Dudleya albiflora Rose
White-flower Live Forever
Cotyledon albiflora, Dudleya moranii, Echeveria albiflora
This species is native to Mexico. It occurs in central and southern Baja California and Cedros, Natividad, and Espiritu Santo Islands.
Dudleya albiflora is a small succulent that forms rosettes of slender pointed leaves that radiate out and slightly up. The rosettes grow up to 2.4 inches (6 cm) in diameter, producing offsets and forming clumps over 28 inches (70 cm) in diameter. Leaves are bright green or glaucous, sometimes with a red tinge. They are up to 2.5 inches (6.25 cm) long and 0.6 inches (1.5 cm) wide. Flowers are bell-shaped, pure white, and appear in clusters on slender, up to 18 inches (45 cm) long, red stalks from spring to early summer.
USDA hardiness zones 9a to 11b: from 20 °F (−6.7 °C) to 50 °F (+10 °C).
How to Grow and Care
Most of the various habitats Dudleyas occupy become dry in summer. Therefore, cutting off water to Dudleyas in your garden during the summer is important. Plants grown in sandy soils or containers are exceptions. They will accept infrequent summer watering as long as the soil drains well. The onset of fall or winter rains reawakens Dudleyas from drought-induced dormancy. Their shriveled leaves plump up quickly, growth resumes, and flowering occurs during the following spring or summer. These plants are amazingly resilient.
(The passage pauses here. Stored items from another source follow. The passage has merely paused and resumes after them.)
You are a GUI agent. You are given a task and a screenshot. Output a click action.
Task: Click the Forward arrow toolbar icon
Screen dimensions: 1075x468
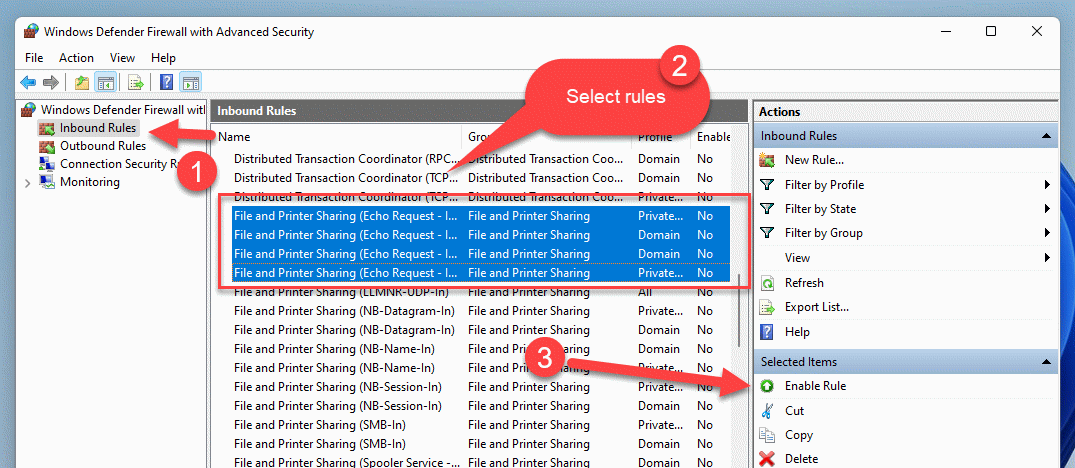pyautogui.click(x=51, y=83)
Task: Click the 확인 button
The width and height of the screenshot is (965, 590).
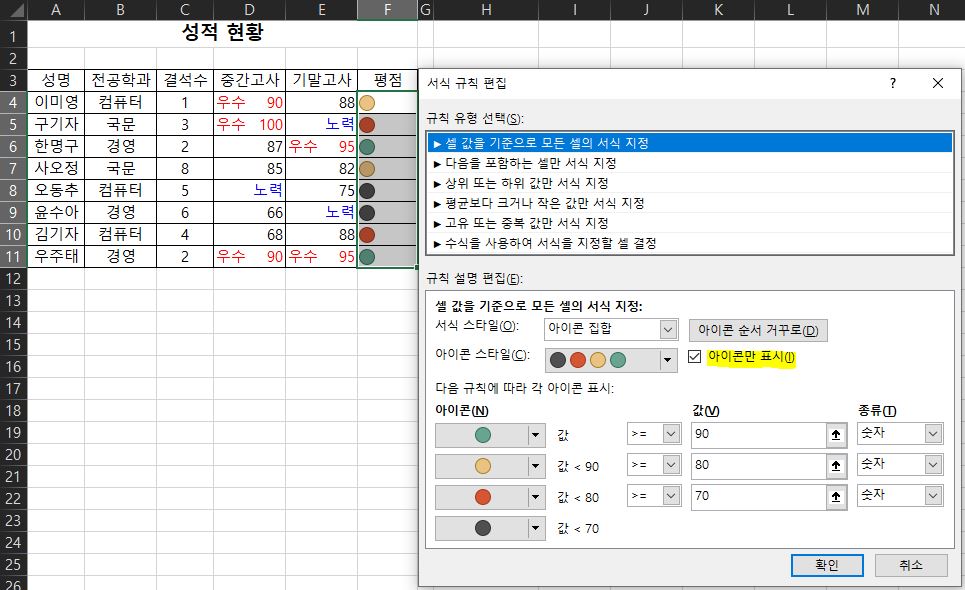Action: 826,565
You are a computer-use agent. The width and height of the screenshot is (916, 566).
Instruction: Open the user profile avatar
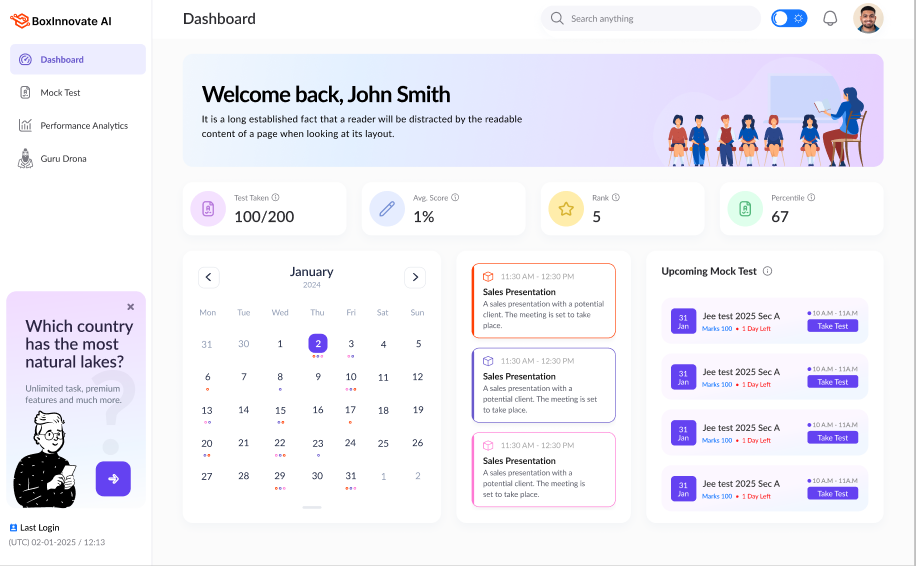coord(868,18)
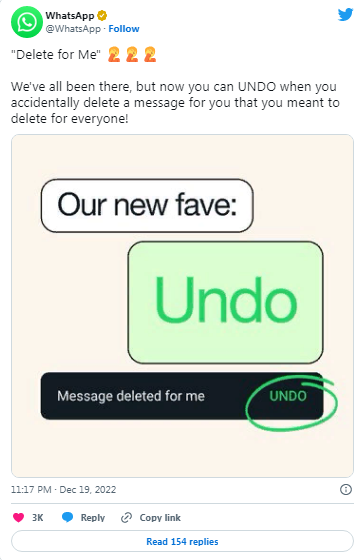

If a portion of a colony sloughs off a cliff face or is uprooted by a burrowing animal, it can persist for months until soil contact is re-established. Species that naturally grow on ocean bluffs are also salt-spray tolerant.
Dudleyas have their share of disease and pest problems. If you can prevent Argentine Ants from introducing mealybugs or aphids to your Dudleyas, they will be healthier. Mealybugs nestle in the deep recesses of the leaves, and their feeding weakens the plants.